Progress toward elimination of lymphatic filariasis--Togo, 2000--2009.


Lymphatic filariasis (LF) is a disabling, mosquito-borne disease of humans caused by the parasitic filarial nematodes Wuchereria bancrofti, Brugia malayi, and Brugia timori. In 2000, the Global Program to Eliminate LF (GPELF) was established with the objective of eliminating LF as a public health problem by 2020. At that time, 80 countries had ongoing transmission, with an estimated 1.34 billion persons at risk for infection and 120 million infected. This report describes the LF elimination program in Togo, one of the 39 LF-endemic countries in the World Health Organization (WHO) African Region.
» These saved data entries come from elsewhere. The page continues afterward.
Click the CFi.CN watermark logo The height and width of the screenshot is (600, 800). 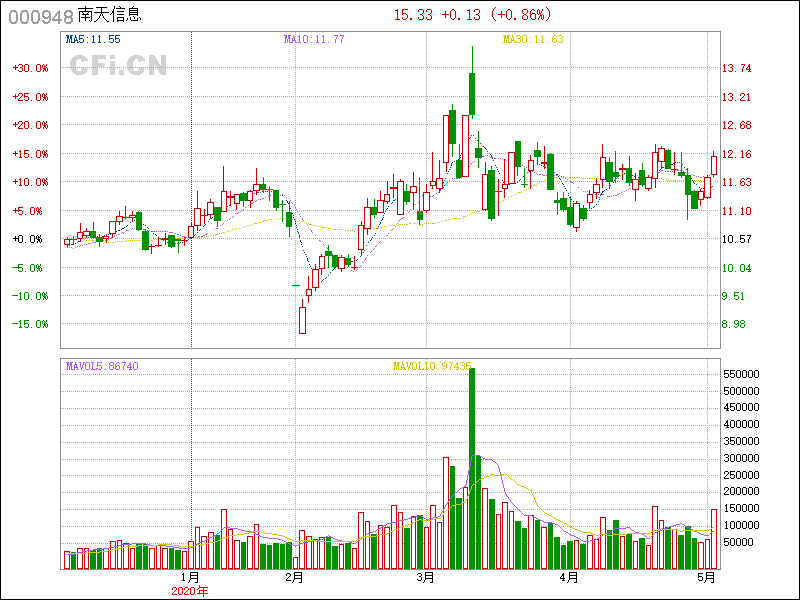click(x=117, y=65)
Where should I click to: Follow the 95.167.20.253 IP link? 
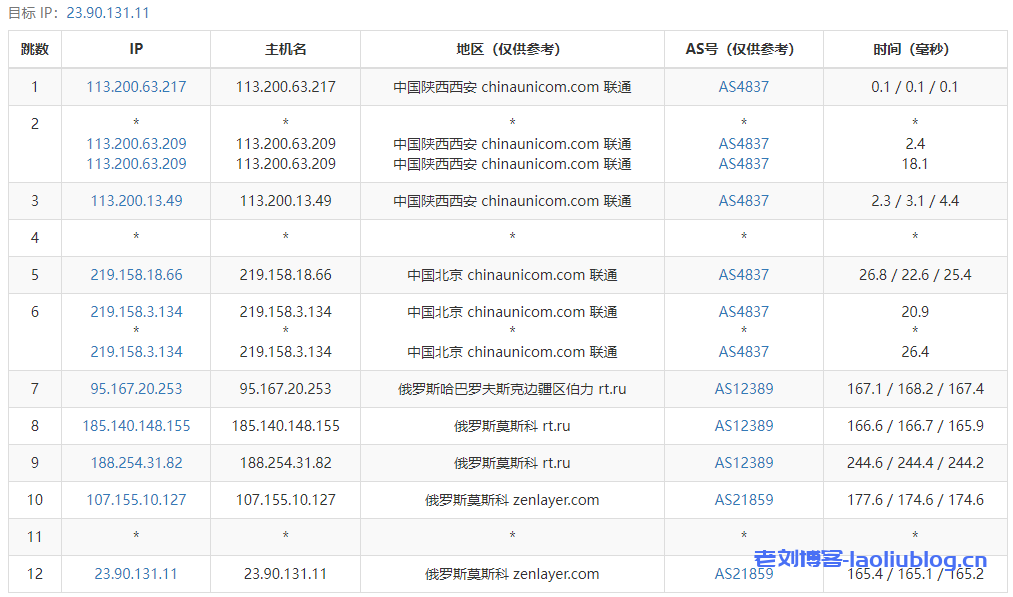(x=136, y=389)
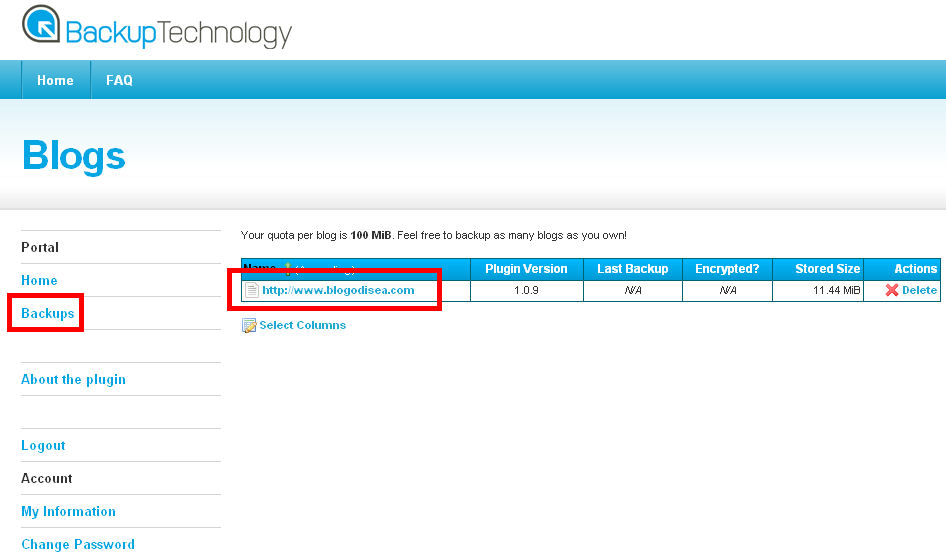Open the Home tab in top navigation
The height and width of the screenshot is (558, 946).
coord(55,80)
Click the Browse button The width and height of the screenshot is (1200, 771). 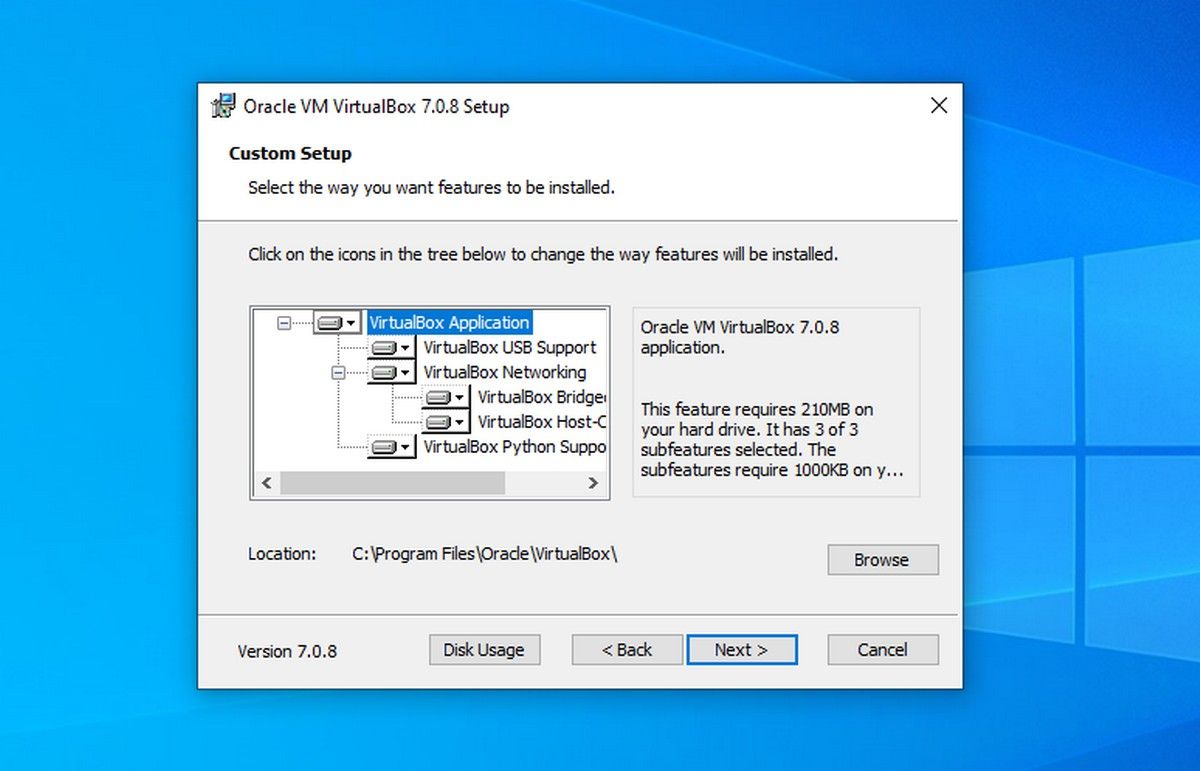pos(882,559)
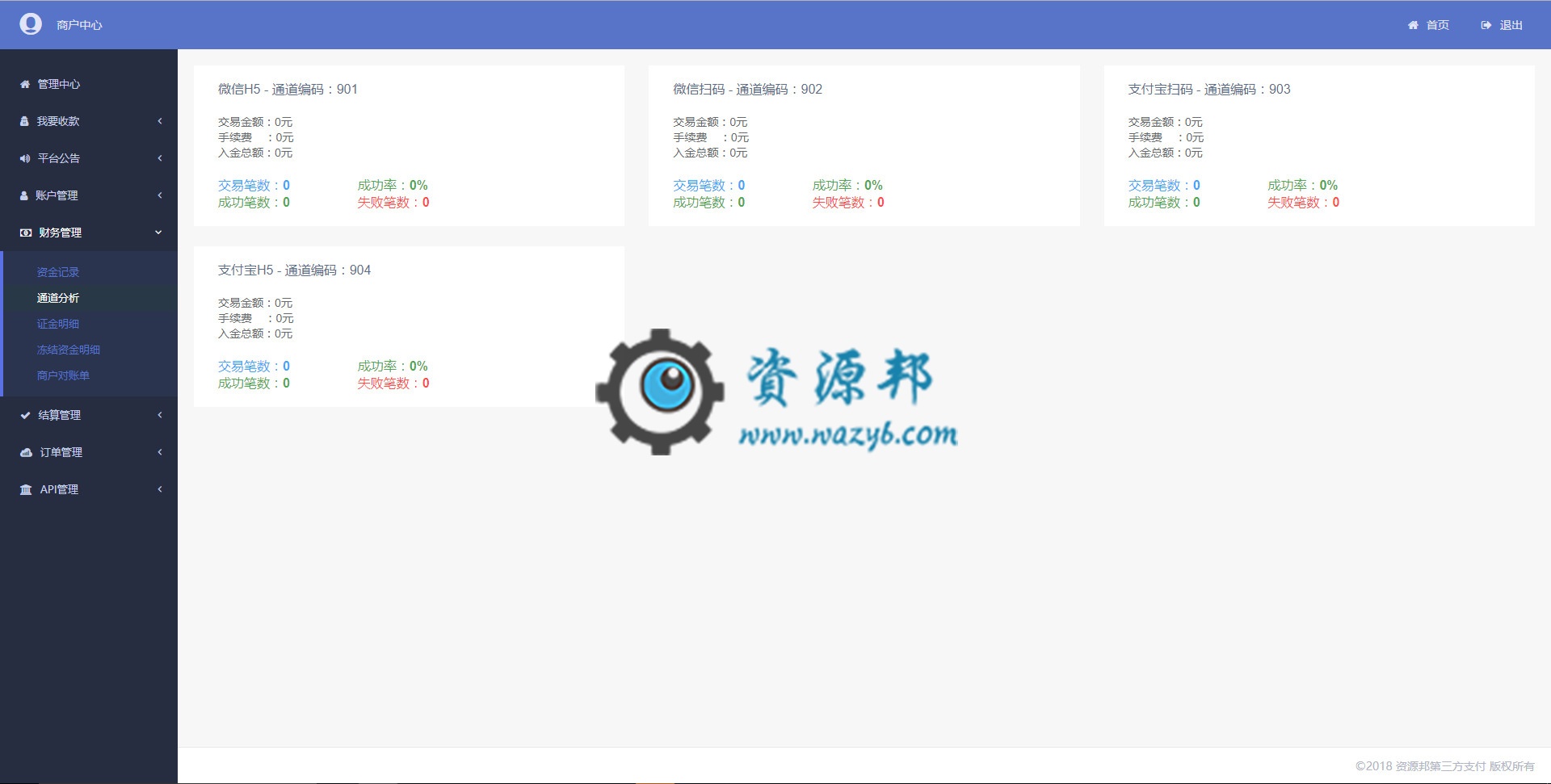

Togo's approach to interrupt LF transmission included screening for infection to identify LF-endemic districts and mass drug administration (MDA) of ivermectin and albendazole in LF-endemic districts. MDA coverage and the impact of MDAs on the prevalence of infection were monitored throughout the program. In 2000, seven of 35 districts were LF-endemic, with baseline prevalence rates ranging from 1% to 22%. By 2009, MDAs had been conducted at least six times in each LF-endemic district. At that time, the decision was made to stop MDAs because reported drug coverage in LF-endemic districts exceeded 80% and no microfilaremia was detected in persons tested to monitor impact of MDAs. Togo is the first sub-Saharan country to have stopped MDAs after prevalence data suggested that LF transmission had been interrupted. Post-MDA surveillance is continuing nationally; the next step will be to certify elimination. The successful Togo program demonstrates that LF elimination can be achieved in countries with limited resources.